DOCUMENT SEGMENT:
Reinventing the wheel?

When we looked at the current options available for easily managing immutable web-server based infrastructure, the options seemed limited. Most software is currently optimised for updating software in-place, and not for the kind of updates we were interested in. We were also interested in managing the complete lifecycle for web server traffic, and no option we found seemed optimized for this task.

Another consideration was whether there might be more value in requiring developers to learn and understand an existing deployment toolset, or could they actually be more productive when given a friction-free, simplified tool that could fulfil the request to deploy a particular version of software to production. We believe developers should be able to release software easily without knowing the intricacies of the underlying mechanisms (while keeping the possibility of customization, when required for advanced use cases).

Why not Puppet/Chef/etc.

Many tools take a machine-centric view of the world, and configuration is done on a per-machine basis. Instead, we take a broader view of system state (e.g. we want four copies of this software serving traffic), and do not really care much about individual machines. We leverage higher-level concepts provided by AWS, such as replacement of machines which continually fail health checks, and addition of extra capacity dynamically when extra traffic comes to the HTTP endpoint.

DATA ENTRIES:
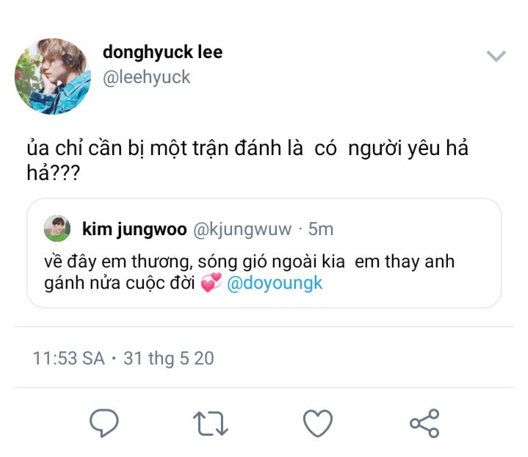Open the @kjungwuw handle
The image size is (528, 457).
(x=242, y=230)
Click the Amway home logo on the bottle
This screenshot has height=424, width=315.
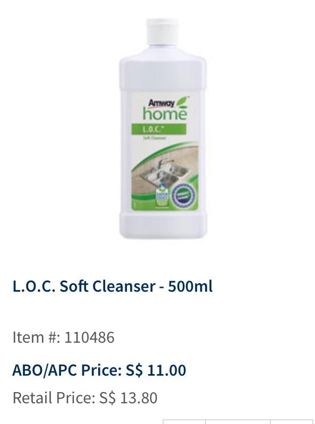[165, 109]
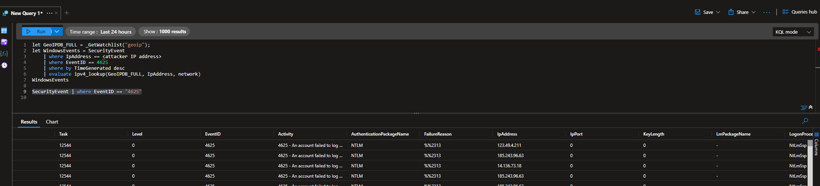Sort by the IpAddress column header
Screen dimensions: 820x186
pyautogui.click(x=507, y=134)
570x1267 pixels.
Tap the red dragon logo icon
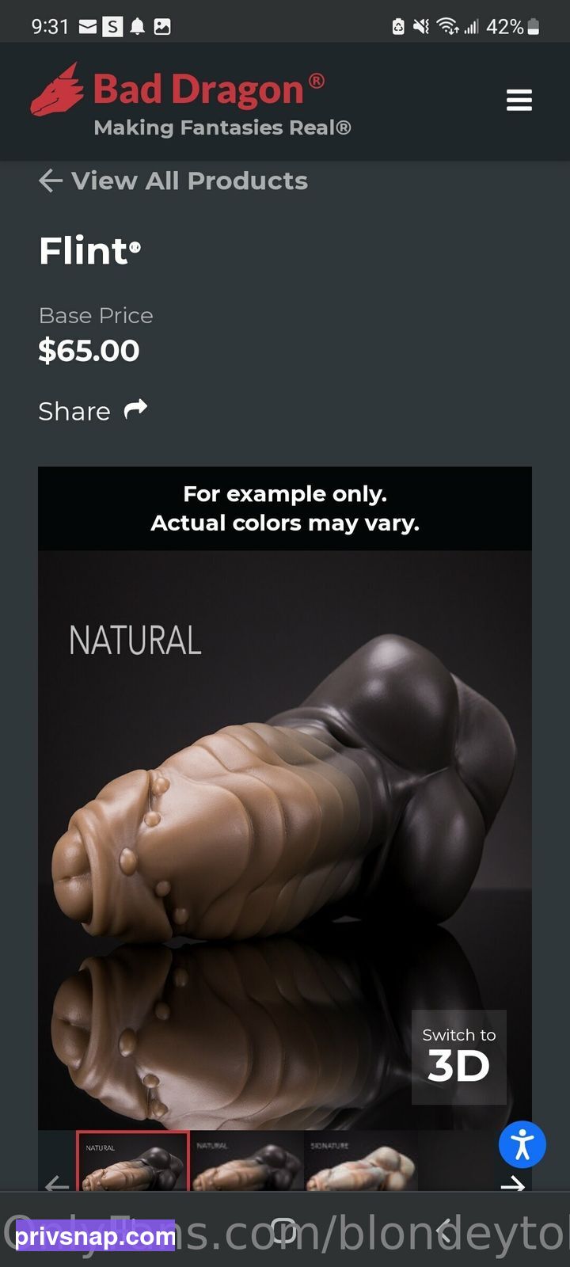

WHAT IS ASKED:
What kind of view of the world does the deployment text say many tools take? The entries above come from a separate source and are unrelated to the deployment text.

OUTPUT:
A machine-centric view, with configuration done on a per-machine basis.